Again, and again, and again, each one ringing with a sickening crunch.
He must have been dead after the first couple, but the simulacrum keeps going, like a factory machine that doesn’t know how to stop, until all that’s left on top of Horner’s neck is a shattered smudge of brain and bone fragments.
“Oh God,” I mutter, using the table to clamber to my feet. The bile rises in my throat. The other Mark turns to look at me, his face a painting of cold calculation.
Julia Torgrimsen: I was about fifty metres away from him when I decided I was close enough not to miss. Still obscured by the darkness of the tunnel, I pointed my pistol back at Yegorov and put my finger on the trigger.
He turned, clearly annoyed at the holdup, and waved at the driver of the lorry to get out and help him.
It’s no use, I thought. I’ve got you now.
But then the door opened.
The driver got out.
It was me.
And then it all came back to me—I’d been here before, in this tunnel, with this roadblock. I’d forgotten it because it was so inconsequential, so long ago. Yegorov had told me he needed someone he trusted to drive a lorry. I’d never even asked what was in it.

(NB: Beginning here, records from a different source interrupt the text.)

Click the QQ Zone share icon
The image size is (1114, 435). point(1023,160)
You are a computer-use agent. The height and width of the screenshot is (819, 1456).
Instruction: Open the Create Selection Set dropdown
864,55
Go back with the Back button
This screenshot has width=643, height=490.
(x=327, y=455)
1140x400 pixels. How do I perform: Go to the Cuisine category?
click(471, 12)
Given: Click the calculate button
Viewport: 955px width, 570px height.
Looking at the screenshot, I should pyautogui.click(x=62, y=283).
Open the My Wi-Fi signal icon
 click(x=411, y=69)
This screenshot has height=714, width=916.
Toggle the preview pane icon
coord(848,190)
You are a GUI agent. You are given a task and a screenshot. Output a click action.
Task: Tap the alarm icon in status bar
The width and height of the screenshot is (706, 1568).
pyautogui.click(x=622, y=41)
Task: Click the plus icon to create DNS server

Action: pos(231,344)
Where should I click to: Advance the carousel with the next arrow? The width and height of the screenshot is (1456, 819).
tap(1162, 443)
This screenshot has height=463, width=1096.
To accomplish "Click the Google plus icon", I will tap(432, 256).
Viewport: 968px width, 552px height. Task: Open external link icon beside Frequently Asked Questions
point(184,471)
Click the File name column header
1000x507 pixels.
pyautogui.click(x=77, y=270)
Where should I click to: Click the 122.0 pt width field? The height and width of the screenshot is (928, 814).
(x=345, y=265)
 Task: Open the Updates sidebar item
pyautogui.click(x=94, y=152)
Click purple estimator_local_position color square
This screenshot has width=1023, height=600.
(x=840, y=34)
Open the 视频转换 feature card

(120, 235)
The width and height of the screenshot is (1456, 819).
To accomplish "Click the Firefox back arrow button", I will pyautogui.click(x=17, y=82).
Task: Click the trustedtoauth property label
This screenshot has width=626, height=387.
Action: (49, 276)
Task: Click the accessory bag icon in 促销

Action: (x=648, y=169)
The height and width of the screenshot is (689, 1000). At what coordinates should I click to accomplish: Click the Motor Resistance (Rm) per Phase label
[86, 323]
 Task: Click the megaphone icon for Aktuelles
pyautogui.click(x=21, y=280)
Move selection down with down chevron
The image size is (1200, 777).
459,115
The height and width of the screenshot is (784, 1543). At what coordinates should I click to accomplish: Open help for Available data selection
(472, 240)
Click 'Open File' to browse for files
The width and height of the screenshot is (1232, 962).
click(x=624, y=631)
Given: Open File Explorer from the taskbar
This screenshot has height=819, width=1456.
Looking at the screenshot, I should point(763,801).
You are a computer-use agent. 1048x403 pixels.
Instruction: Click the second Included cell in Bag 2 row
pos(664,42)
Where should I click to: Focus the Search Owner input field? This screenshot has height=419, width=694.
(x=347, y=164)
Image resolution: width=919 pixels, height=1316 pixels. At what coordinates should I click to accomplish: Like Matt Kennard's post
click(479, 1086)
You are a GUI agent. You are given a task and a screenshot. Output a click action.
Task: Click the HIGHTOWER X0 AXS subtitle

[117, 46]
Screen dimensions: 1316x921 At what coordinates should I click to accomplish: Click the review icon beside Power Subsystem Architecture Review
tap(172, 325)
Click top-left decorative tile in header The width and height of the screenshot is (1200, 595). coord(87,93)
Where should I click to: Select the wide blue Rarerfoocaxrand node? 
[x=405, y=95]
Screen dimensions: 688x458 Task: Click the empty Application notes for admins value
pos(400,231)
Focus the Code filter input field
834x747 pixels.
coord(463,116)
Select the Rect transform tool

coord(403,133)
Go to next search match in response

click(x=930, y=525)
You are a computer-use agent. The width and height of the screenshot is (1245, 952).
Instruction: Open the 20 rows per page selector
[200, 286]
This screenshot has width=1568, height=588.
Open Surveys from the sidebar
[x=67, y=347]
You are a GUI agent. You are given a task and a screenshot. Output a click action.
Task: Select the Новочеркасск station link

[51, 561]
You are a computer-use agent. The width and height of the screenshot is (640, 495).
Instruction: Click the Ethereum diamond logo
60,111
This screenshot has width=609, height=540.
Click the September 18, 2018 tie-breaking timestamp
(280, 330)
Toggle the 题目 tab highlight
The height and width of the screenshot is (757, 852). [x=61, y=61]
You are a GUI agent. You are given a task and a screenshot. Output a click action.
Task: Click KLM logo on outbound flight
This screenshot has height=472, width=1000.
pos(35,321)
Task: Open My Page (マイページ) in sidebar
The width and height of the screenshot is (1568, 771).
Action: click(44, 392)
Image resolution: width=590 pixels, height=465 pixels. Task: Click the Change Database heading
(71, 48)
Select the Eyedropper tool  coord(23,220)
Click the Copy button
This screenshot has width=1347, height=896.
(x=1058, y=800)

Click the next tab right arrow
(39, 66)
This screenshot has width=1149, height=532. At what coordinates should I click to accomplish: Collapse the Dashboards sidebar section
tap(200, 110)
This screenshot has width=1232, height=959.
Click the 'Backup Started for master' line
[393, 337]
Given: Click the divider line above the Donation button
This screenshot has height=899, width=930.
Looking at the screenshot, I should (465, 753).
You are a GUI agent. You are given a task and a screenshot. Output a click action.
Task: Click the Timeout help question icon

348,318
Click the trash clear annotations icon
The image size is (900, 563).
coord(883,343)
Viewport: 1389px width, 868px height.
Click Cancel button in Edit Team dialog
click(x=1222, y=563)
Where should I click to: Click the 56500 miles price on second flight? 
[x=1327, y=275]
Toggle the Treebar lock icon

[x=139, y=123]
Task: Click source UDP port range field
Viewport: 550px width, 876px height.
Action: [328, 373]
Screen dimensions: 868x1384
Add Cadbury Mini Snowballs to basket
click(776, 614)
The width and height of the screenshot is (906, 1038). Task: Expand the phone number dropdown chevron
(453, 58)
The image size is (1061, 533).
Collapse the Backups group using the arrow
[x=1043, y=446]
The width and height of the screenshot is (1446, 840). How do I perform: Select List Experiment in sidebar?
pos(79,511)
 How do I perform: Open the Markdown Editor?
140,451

I watched as he lifted a single finger and made a come here gesture, like he was giving orders to a child. And I watched as I did it. Without question, or comment. I walked straight over to him, like a fucking pet being told to heel.
I wanted to throw up. I wanted to shoot myself, for being such a spineless idiot, thinking that I was making my own choices when I was so completely under his control.
And then it hit me: I was still under his control.
Four years of wallowing in my own hatred and self-pity, and all it took was the sight of him to throw every other choice and decision out of the window. There I was, willing to sacrifice the rest of the human race, because of how much control he had over my mind and my body.
This doesn’t help anyone, John had said. This just absolves you.
I thought I was doing this for Anna, for all the people that I hurt, but I wasn’t. I was doing it because nothing had changed. He still owned me.
“Let it go,” John whispered. He was standing right behind me, and his words sent a shiver down my spine. “That’s not you anymore, Julia. You’ve done your penance. Let him go.”
I took a deep breath, the salty taste of my tears dripping into my mouth, and I lowered the gun.
As I turned around, John put his arms up to envelop me in a hug.